The Chilean flicker is about 30 cm long and weighs 100 to 163 g. Males and females have the same plumage except on their heads. Adult males are dark slate gray from forehead to nape; the last occasionally has a hint of red. They are buffish from their lores around the eye to the nape with fine black or black and red spots on the malar area that show as a diffuse patch. Their chin and throat are buffish white with black spots on the lower throat. Adult females have a buffish malar area with no spots and never any red on the nape. Both sexes have blackish brown upperparts with narrow white to buff-white bars; their rump is white with sometimes a few black spots. Their flight feathers are dark brown with pale shafts. The top side of their tail is brown-black; the central and outermost feathers have narrow white bars. Their tail's underside is yellowish with ill-defined bars. Their underparts are whitish with wide blackish brown bars on the breast and a mostly plain belly. Their longish bill is black, their iris whitish to yellowish, and the legs gray to green-gray. Juveniles are similar to adults but with brown eyes, a blacker crown, wider bars above, and more spots below.

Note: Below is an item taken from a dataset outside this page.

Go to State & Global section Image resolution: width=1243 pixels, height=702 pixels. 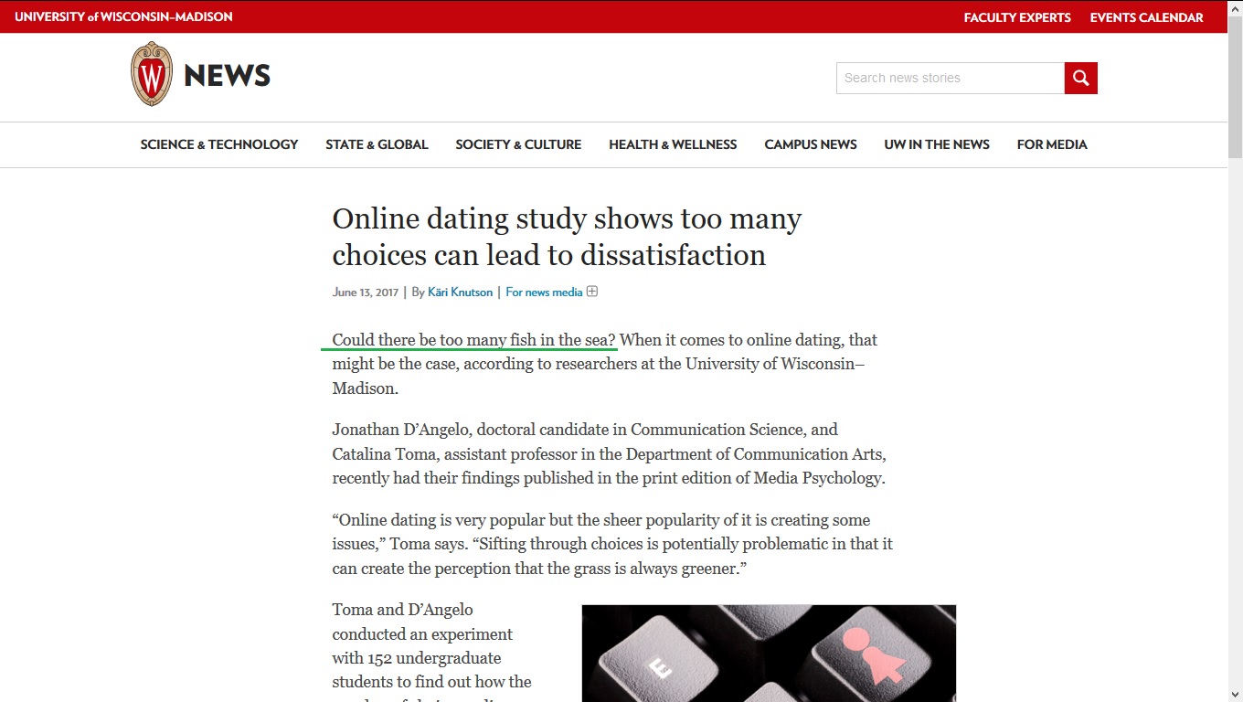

==Distribution and habitat==

The Chilean flicker is found in central and southern Chile from the Coquimbo Region to central Magallanes Region and in adjacent southwestern Argentina between Neuquén and Santa Cruz provinces. It inhabits the temperate and Mediterranean climate zones. There it favors semi-open to open landscapes like the edges and openings in forest, open woodlands, riparian woodland, tree plantations, and scrublands. In elevation it mostly ranges between 600 and 1000 m though it can be found near sea level in winter.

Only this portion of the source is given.